- Your assignment -
Scan the records for the word "agent". Copy each line that includes it.

- Records for processing -
--

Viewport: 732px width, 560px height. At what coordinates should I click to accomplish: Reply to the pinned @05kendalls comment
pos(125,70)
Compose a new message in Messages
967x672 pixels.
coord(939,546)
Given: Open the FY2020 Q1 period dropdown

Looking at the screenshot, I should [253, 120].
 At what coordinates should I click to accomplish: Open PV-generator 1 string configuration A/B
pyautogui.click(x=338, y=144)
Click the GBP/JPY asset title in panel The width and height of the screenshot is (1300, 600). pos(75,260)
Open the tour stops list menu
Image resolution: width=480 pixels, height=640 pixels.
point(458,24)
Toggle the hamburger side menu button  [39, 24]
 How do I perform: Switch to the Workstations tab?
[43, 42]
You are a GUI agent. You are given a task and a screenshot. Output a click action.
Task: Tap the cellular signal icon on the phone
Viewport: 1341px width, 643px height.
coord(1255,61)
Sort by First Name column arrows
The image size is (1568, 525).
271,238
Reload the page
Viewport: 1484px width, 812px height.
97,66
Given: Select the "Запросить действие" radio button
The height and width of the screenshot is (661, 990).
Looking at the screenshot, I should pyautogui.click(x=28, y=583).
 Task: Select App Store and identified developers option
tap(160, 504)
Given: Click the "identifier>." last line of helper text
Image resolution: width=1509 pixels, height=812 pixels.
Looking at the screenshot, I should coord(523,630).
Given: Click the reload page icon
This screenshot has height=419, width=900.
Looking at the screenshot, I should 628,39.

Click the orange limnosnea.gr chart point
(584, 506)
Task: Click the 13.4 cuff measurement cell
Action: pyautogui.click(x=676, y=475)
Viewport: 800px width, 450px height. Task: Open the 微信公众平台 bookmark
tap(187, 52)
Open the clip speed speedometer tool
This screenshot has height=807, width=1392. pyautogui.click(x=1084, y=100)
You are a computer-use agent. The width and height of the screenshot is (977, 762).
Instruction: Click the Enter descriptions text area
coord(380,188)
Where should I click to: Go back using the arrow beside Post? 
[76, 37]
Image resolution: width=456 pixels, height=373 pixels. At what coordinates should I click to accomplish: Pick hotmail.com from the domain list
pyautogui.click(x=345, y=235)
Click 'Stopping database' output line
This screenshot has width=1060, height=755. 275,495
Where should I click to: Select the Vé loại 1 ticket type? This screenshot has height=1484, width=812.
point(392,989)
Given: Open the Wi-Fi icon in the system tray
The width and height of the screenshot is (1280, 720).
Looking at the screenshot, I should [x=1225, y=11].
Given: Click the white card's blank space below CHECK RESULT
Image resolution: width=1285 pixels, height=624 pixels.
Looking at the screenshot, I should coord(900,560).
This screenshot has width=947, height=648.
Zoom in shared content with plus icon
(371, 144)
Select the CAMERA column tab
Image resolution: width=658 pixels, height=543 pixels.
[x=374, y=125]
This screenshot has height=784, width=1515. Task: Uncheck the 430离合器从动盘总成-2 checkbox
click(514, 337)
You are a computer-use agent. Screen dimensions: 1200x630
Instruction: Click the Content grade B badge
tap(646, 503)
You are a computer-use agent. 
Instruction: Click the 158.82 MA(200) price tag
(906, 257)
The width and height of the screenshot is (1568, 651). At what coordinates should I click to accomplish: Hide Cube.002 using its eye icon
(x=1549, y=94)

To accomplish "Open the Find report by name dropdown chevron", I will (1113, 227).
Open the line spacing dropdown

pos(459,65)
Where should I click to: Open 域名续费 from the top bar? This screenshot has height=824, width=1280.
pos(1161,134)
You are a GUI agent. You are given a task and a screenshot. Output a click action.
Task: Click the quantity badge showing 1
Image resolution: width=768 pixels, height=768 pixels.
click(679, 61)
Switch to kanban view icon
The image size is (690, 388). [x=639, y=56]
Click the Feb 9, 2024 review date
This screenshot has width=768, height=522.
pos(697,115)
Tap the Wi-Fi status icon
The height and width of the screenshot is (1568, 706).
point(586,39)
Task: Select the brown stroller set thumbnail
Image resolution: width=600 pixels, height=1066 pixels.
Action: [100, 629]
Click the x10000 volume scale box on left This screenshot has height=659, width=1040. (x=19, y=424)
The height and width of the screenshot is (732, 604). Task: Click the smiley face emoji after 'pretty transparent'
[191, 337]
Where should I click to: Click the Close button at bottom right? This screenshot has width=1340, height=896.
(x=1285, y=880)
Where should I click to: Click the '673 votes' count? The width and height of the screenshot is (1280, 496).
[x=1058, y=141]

--

- Response -
You are a GUI agent. You are given a task and a screenshot. Output a click action.
You are a computer-use agent. The width and height of the screenshot is (977, 762).
You are a computer-use agent. Screen dimensions: 1200x630
You are a computer-use agent. 
You are a GUI agent. You are given a task and a screenshot. Output a click action.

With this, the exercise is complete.